== DATA TO PROCESS ==

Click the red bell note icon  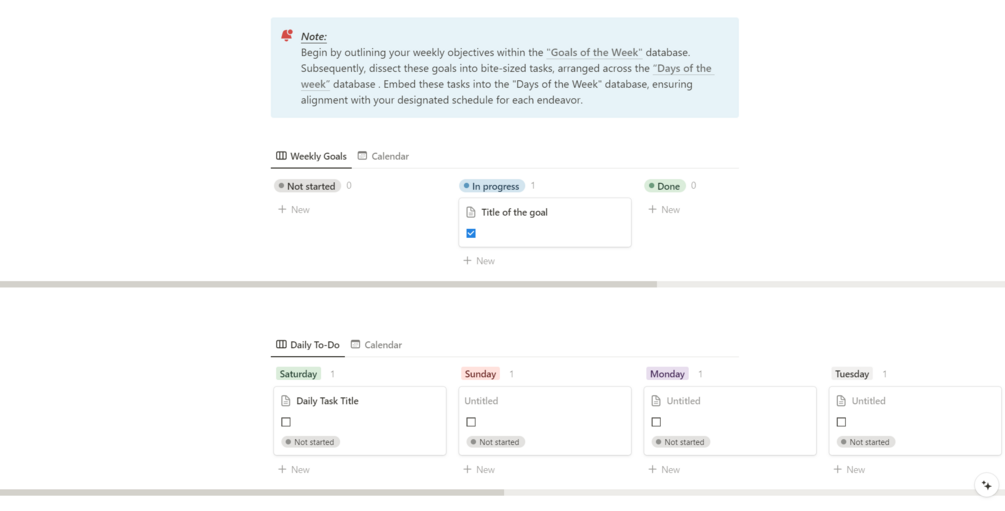[x=287, y=36]
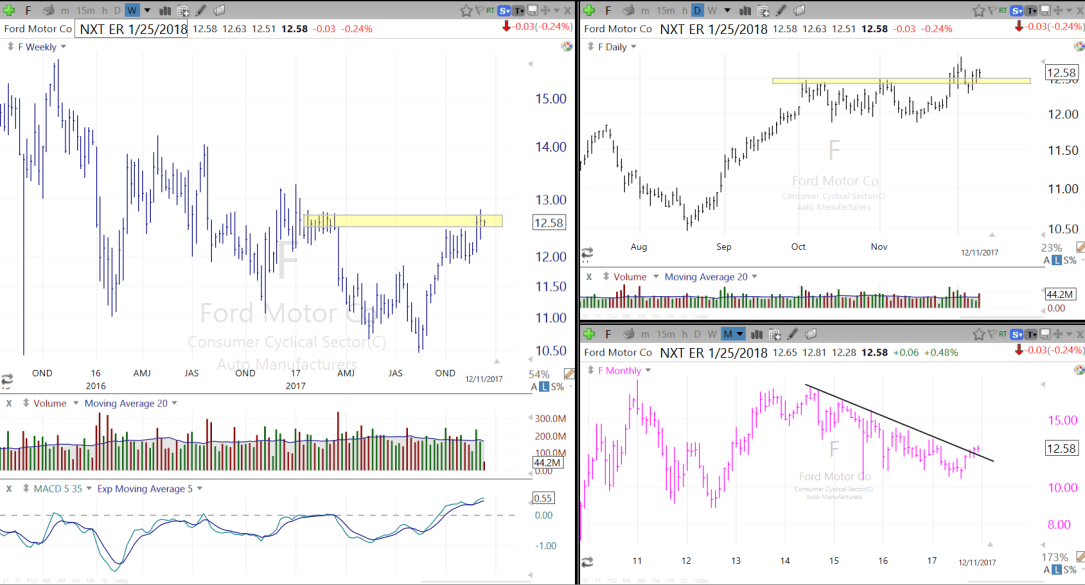Click the bar chart style icon in daily chart
This screenshot has height=585, width=1085.
point(744,10)
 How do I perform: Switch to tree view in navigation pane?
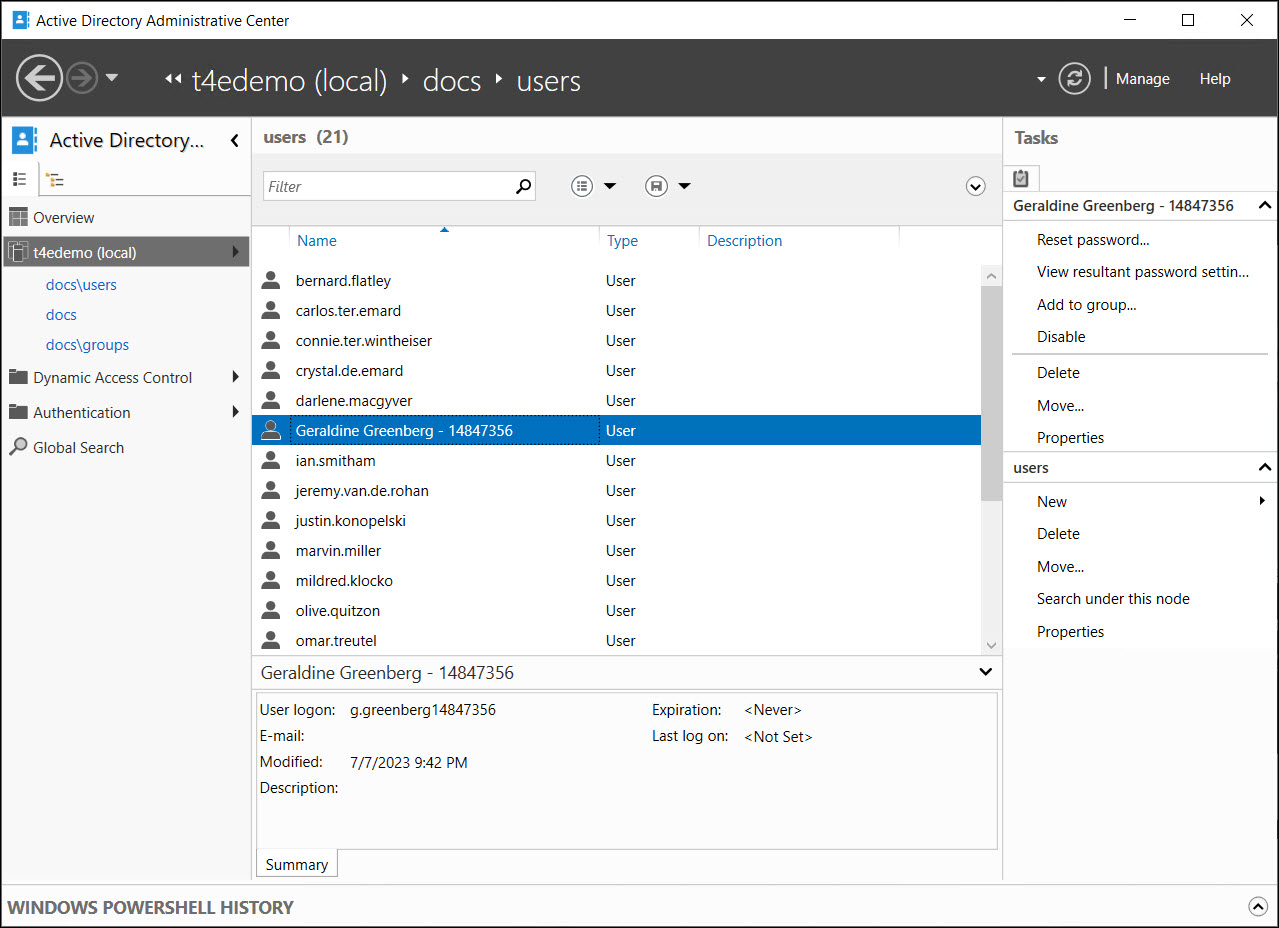55,180
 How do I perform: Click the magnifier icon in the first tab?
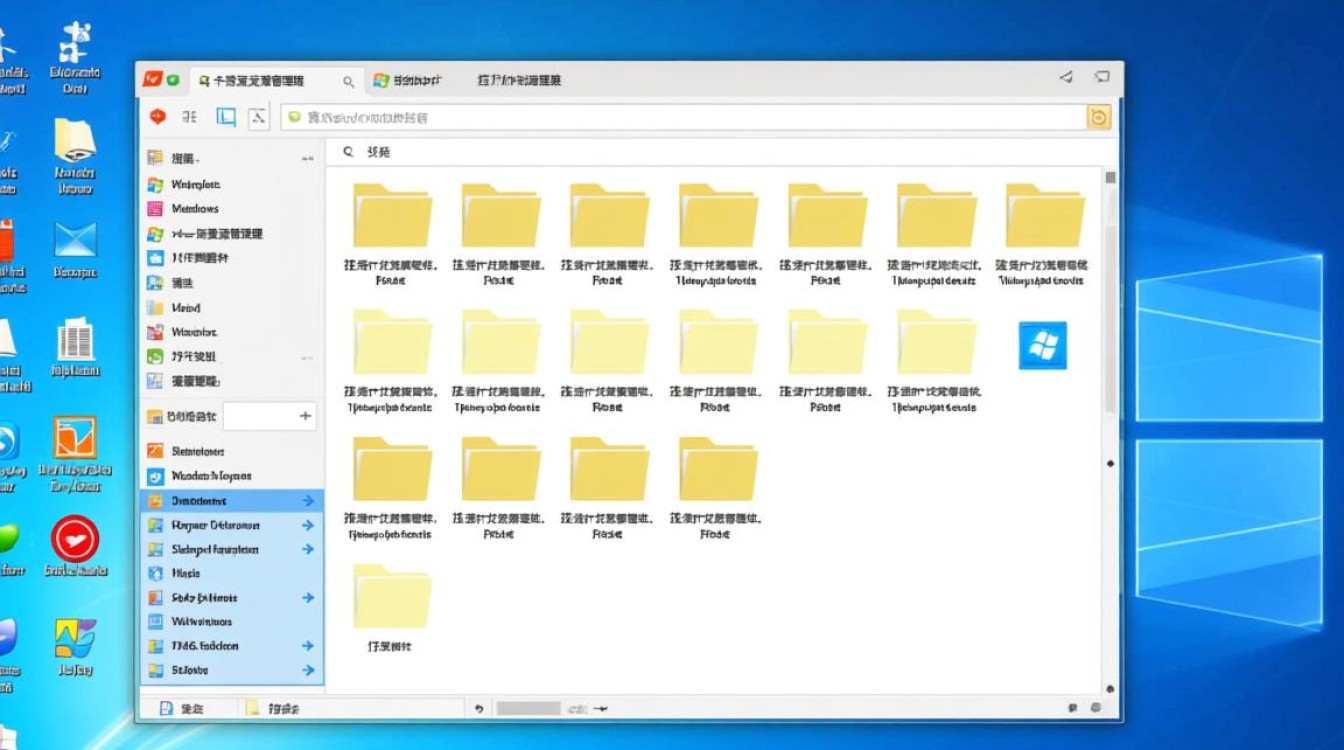348,81
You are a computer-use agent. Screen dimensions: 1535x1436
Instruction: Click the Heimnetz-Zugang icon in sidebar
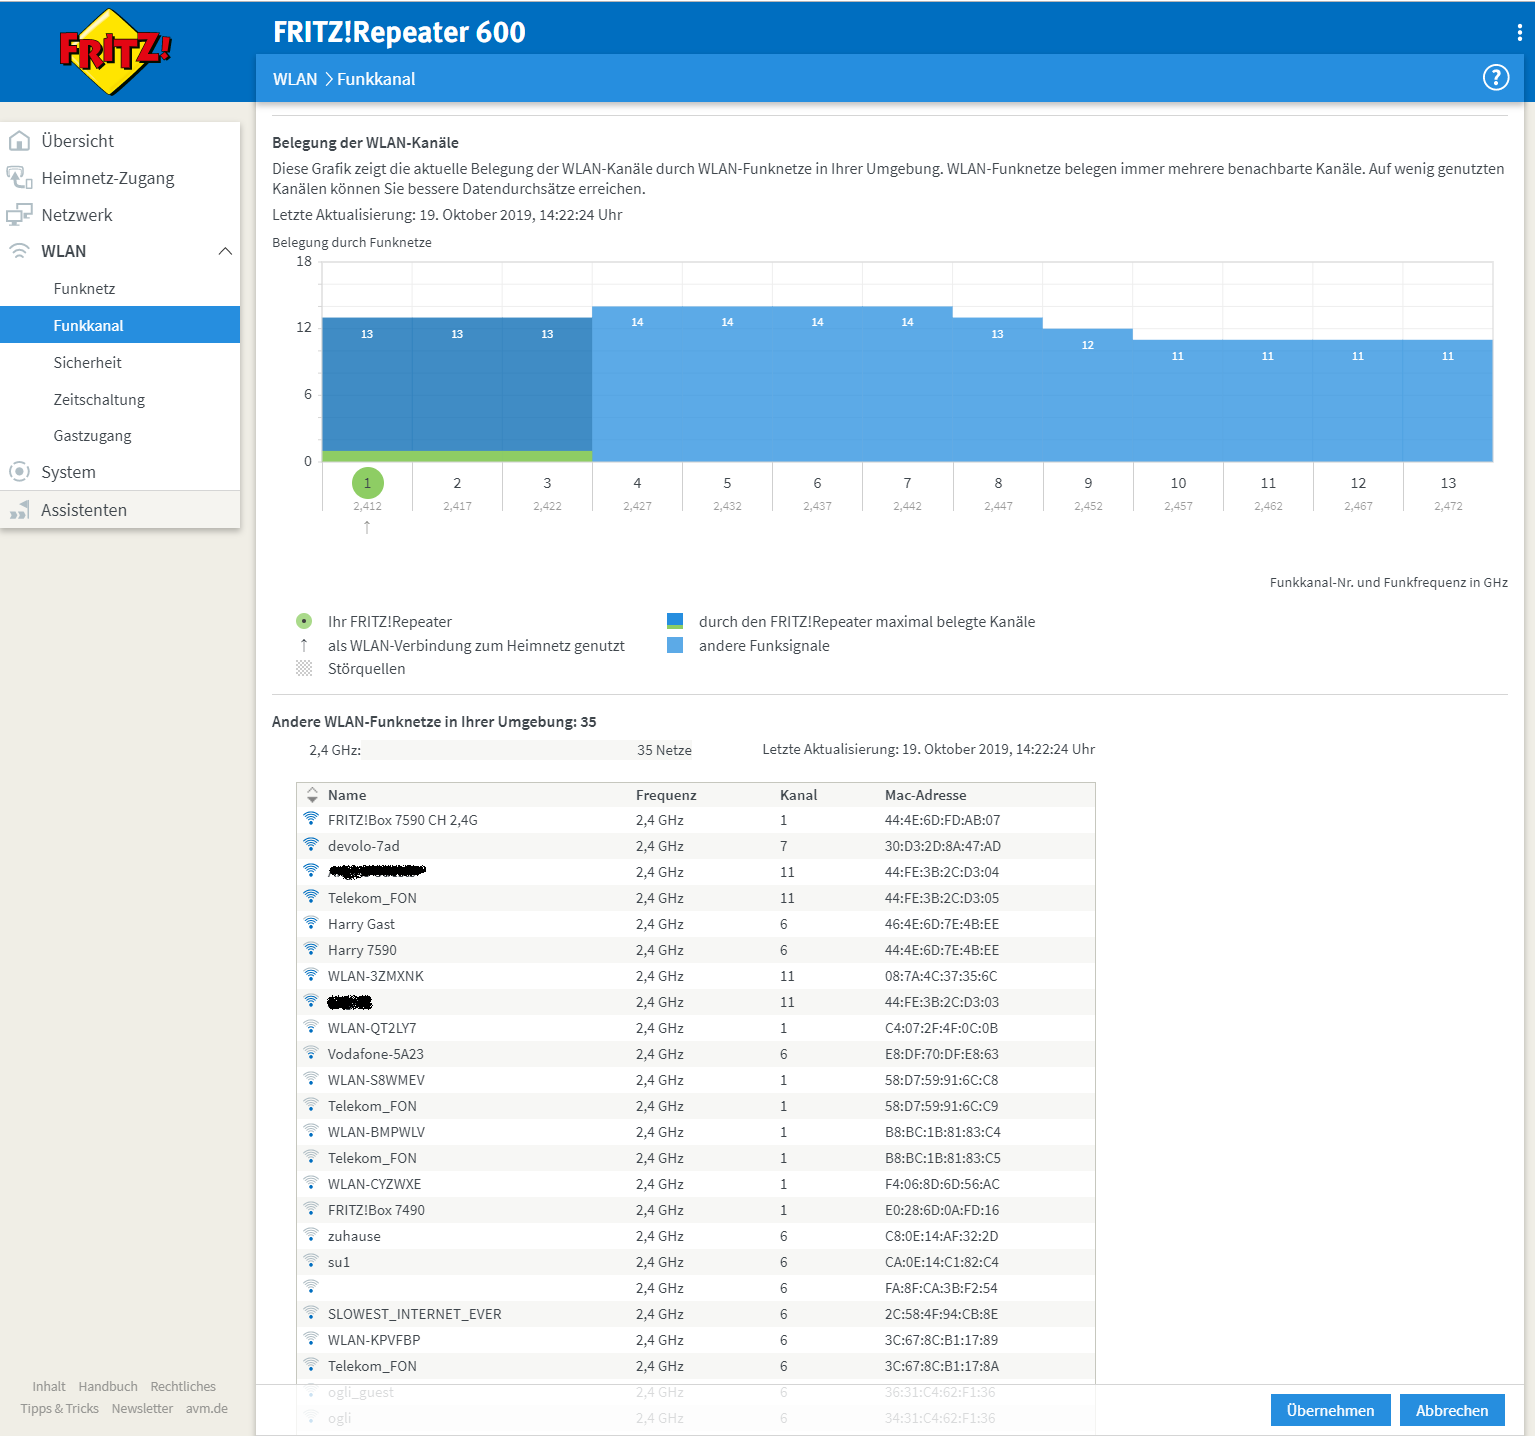click(19, 178)
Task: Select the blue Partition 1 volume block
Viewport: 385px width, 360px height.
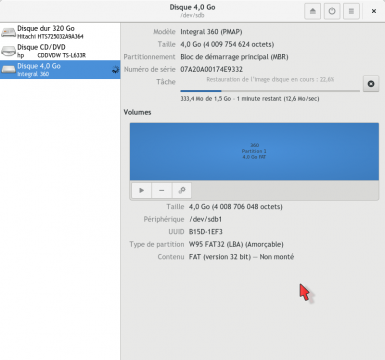Action: click(x=254, y=152)
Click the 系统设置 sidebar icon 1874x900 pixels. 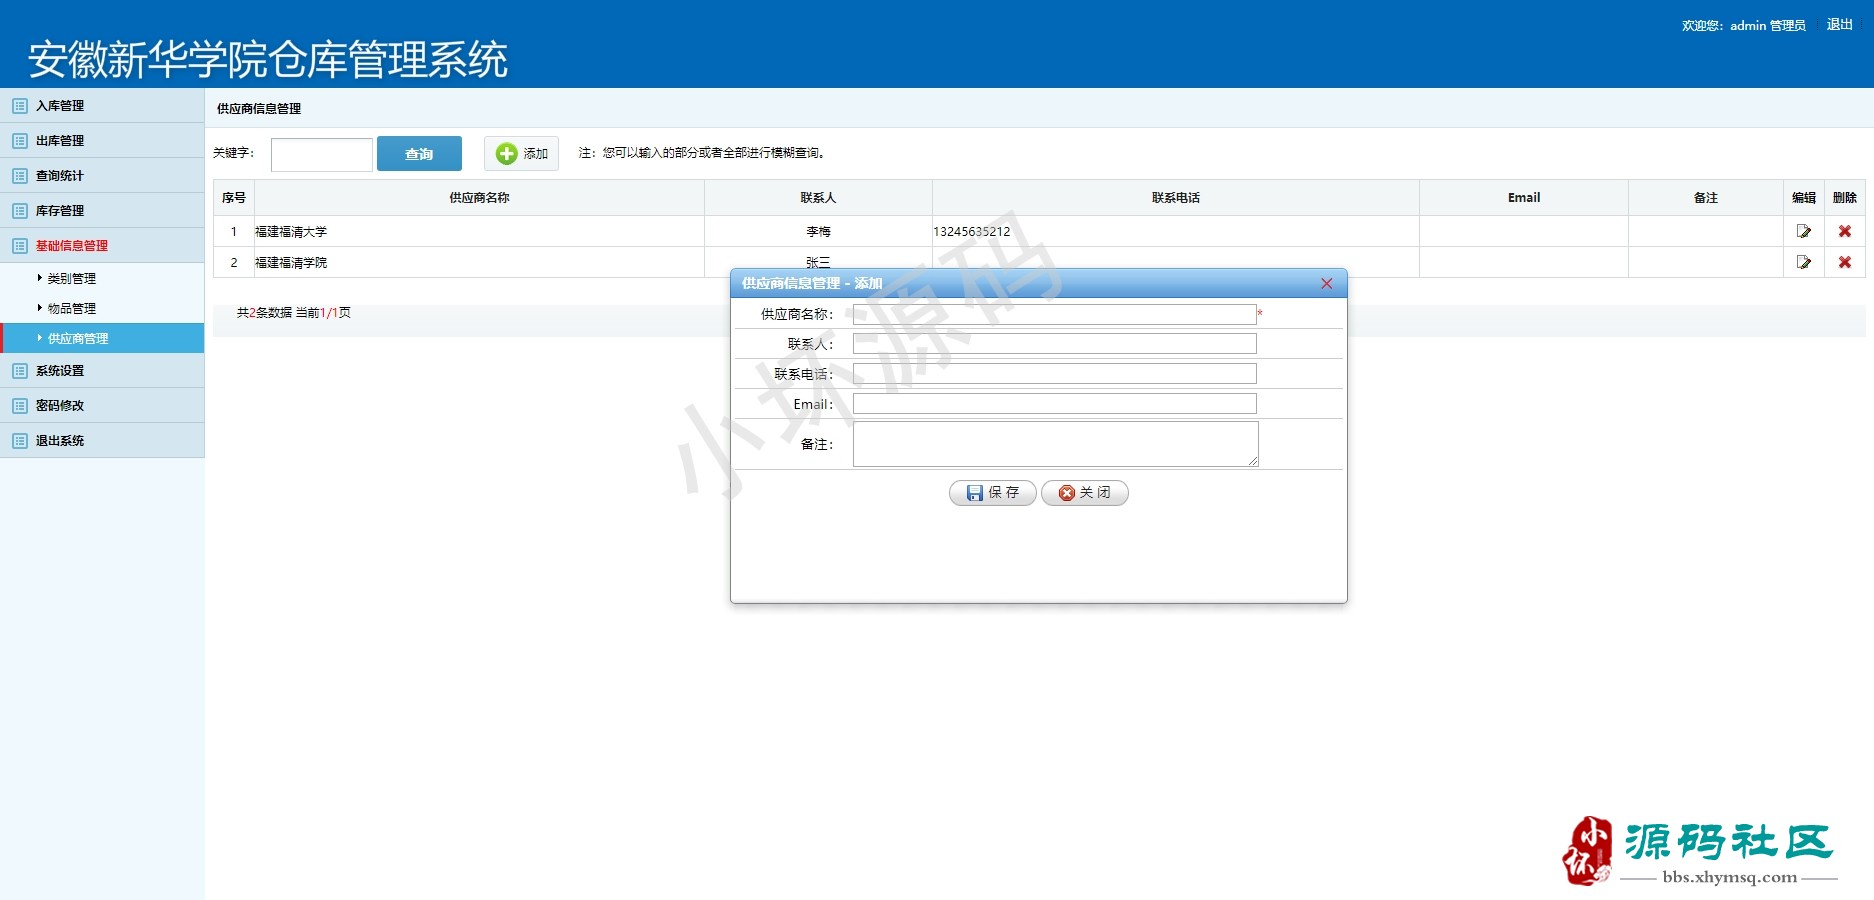(x=20, y=371)

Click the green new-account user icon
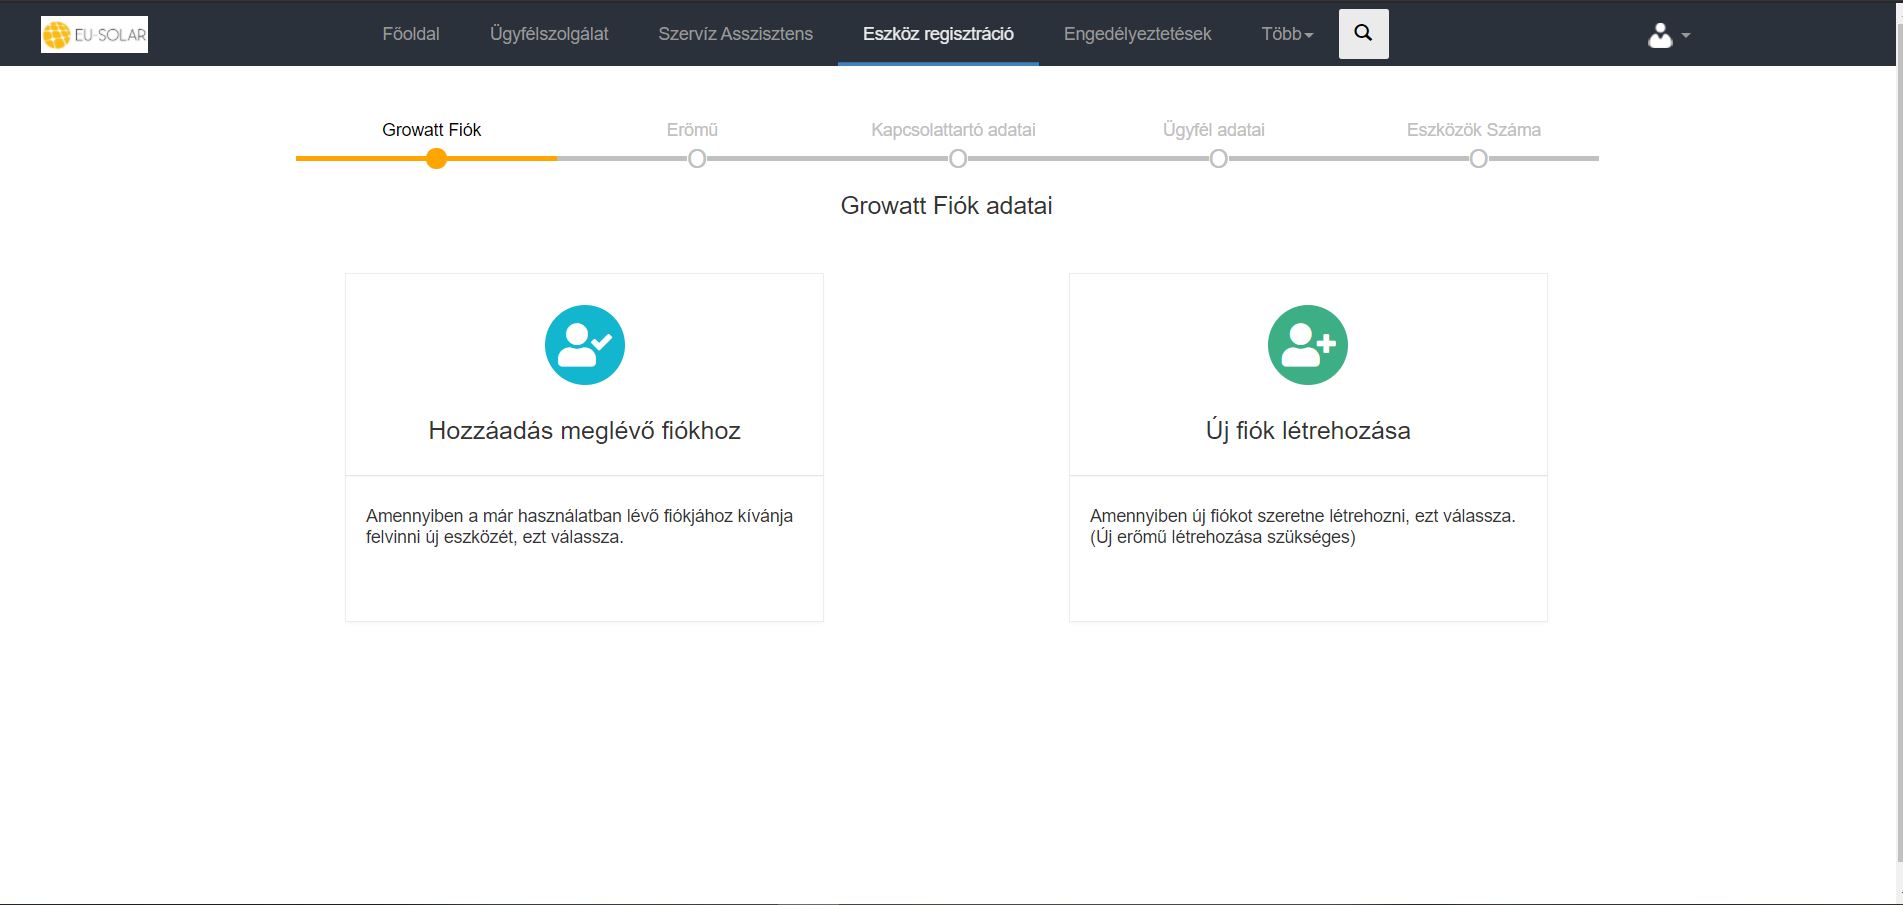1307,345
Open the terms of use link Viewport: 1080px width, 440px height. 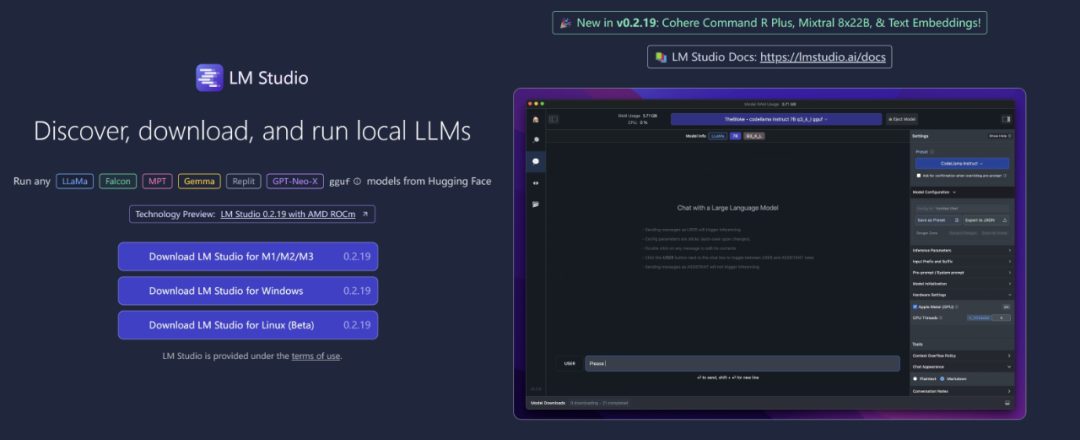click(315, 356)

===

> _WORK REQUEST_:
Within the data above, repeat exactly the lines from the one bearing "How do I perform: Click" through the one bearing "Task: Select the". Include no pictures and nothing else.

> _RESPONSE AREA_:
 How do I perform: Click the magnifier icon in the first tab?
348,81
You are a computer-use agent. Screen dimensions: 1535x1436
Instruction: Click the Heimnetz-Zugang icon in sidebar
click(19, 178)
Task: Select the blue Partition 1 volume block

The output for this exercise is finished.